Written problem 1 =
Report every line in the rows below that contains the string "Screen", treating uppercase and lowercase as distinct.

Text shown =
MTI Micro cannot guarantee that it will be able to develop commercially viable DMFC products on the timetable it anticipates, or at all. The commercialization of DMFC products requires substantial technological advances to improve the efficiency, functionality, reliability, cost and performance of these systems and products and to develop commercial volume manufacturing processes for these systems and products. MTI Micro cannot guarantee that it will be able to develop the technology necessary for commercialization of its DMFC products, or acquire or license the required technology from third parties. Developing the technology for high-volume commercialization requires substantial capital, and we cannot assure you that we will be able to generate or secure sufficient funding on terms acceptable to us, or at all, to fund MTI Micro's high-volume commercialization plans. In addition, before MTI Micro releases any product to market, it plans to conduct numerous field tests. These field tests may encounte r problems and delays for a number of reasons, many of which are beyond MTI Micro's control. If these field tests reveal technical defects or reveal that MTI Micro's products do not meet performance goals, including useful life and reliability, the commercialization schedule could be delayed and potential purchasers may decline to purchase MTI Micro's systems and products, which in each case could have a material adverse effect on MTI Micro's and the Company's business plans and prospects.

The commercialization of MTI Micro's DMFC products also depends upon MTI Micro's ability to significantly reduce the costs of these systems and products, since they are currently substantially more expensive than systems and products based on existing technologies, such as rechargeable batteries. MTI Micro cannot assure you that it will be able to sufficiently reduce the cost of these systems and products without reducing their performance, reliability and longevity, which would adversely affect consumers' willingness to buy our systems and products and therefore could materially adversely affect MTI Micro's and the Company's business plans and prospects.

Supplied data =
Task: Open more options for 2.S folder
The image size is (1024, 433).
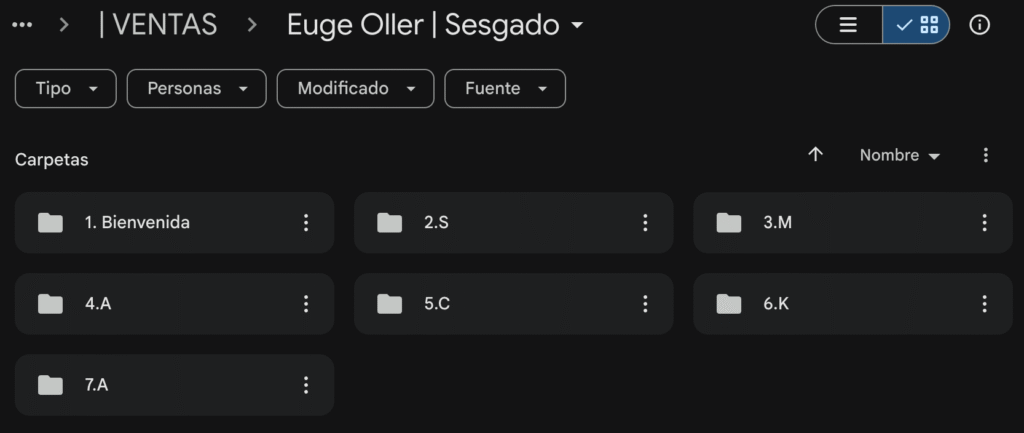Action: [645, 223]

==

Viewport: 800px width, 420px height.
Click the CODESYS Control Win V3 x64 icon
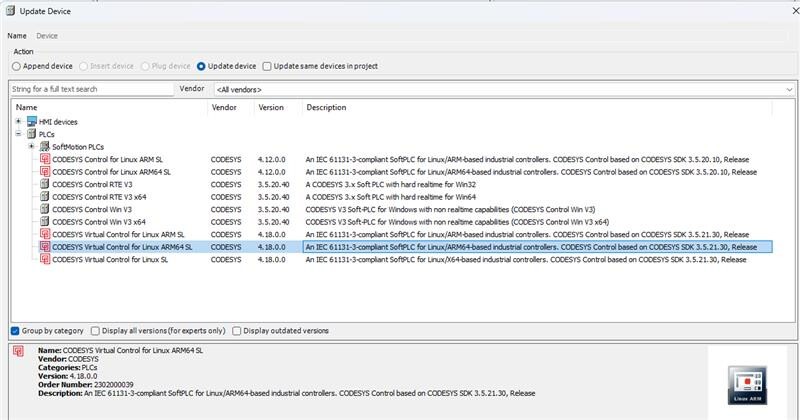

--

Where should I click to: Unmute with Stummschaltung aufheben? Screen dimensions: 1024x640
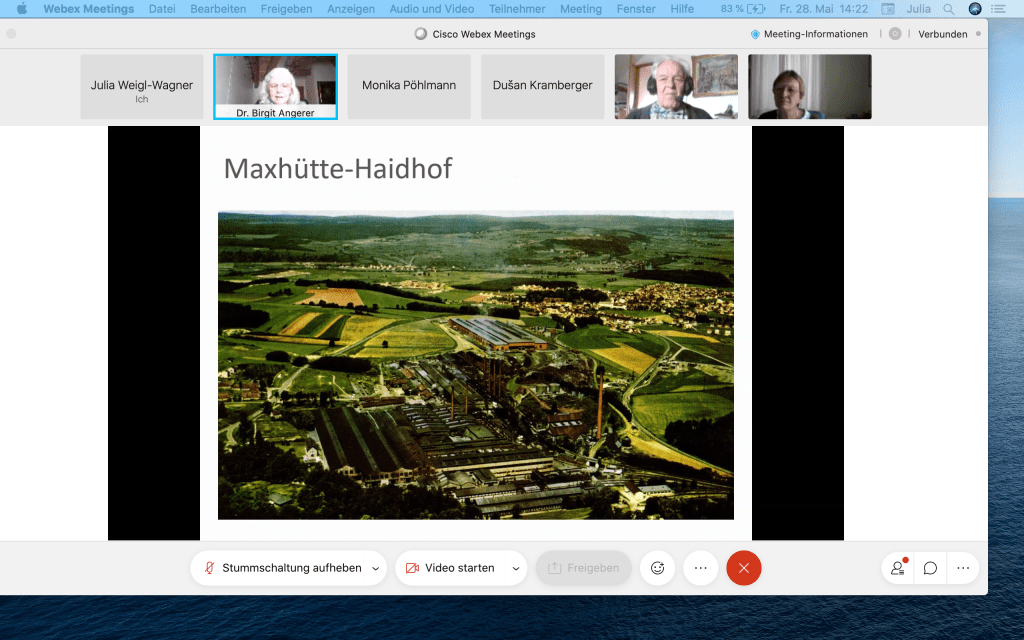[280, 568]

Written problem 2 =
According to the MTI Micro passage, what does MTI Micro plan to conduct before it releases any product to market?

Problem solution 1 =
Where should I click to: Unmute with Stummschaltung aufheben? Screen dimensions: 1024x640

Problem solution 2 =
Numerous field tests.